2 Samuel 3:1/ 23:15-17


2 Samuel 3:1 opens like this:

"The war between the house of Saul and the house of David lasted a long time. David grew stronger and stronger, while the house of Saul grew weaker and weaker."

"A long time." Seven and a half years in Hebron. Not strong overnight. Through a long and grinding war, day by day, little by little — growing stronger. The Kingdom of God is always built this way. Never completed in a single moment. In a long fight, gradually, incrementally, it accumulates.

But David did not grow strong alone. In 2 Samuel 23 and 1 Chronicles 11, there were men around David. Mighty warriors. Josheb-Basshebeth, Eleazar, Shammah — the Three. And beneath them, the Thirty.

The verse I want to focus on today is 2 Samuel 23:15:

"David longed for water and said, 'Oh, that someone would get me a drink of water from the well near the gate of Bethlehem!'"

Bethlehem was David's hometown. In the middle of war, with enemy forces encamped across that land, David suddenly thought of the water from his hometown well. It was not thirst. It was longing. The water he drank as a child, the taste of home — rising unbidden in the exhaustion of war.

Three of his warriors heard those words.

"So the three mighty warriors broke through the Philistine lines, drew water from the well near the gate of Bethlehem and carried it back to David." (2 Samuel 23:16)

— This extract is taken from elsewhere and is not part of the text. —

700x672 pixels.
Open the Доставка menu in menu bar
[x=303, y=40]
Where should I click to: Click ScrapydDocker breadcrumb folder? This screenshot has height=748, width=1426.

There was no command. No order. David had not sent them. He had simply spoken his longing aloud — almost to himself. And three men heard it, rose to their feet, and broke through enemy lines. At the risk of their lives. For a cup of water.

And did David drink it?

"But he refused to drink it; instead, he poured it out before the LORD. 'Far be it from me, LORD, to do this!' he said. 'Is it not the blood of men who went at the risk of their lives?'" (2 Samuel 23:16-17)

David did not drink it. He could not. It had been brought at the cost of lives. Too heavy to simply consume. So he poured it out before God. As an offering. What was too costly for him to drink — he gave to God.

Three truths live inside this scene.

First: a kingdom is not built alone. David grew strong because there were men who would throw their lives down for him. The church is the same. Not built by a pastor alone, a leader alone. Every person who serves without recognition — they are the foundation of the kingdom.

Second: real devotion does not wait for an order. The three warriors did not wait for instructions. They heard their king's heart — and their bodies moved first. The person who knows God's heart does not wait to be told. They see the need and move.

Third, and deepest: David poured the water out to God. What had been obtained for him — he gave to God. This is worship. Worship is not possessing what we have received. Whatever we have been given, whatever we have gained — even what was sacrificed for us — laid down before God.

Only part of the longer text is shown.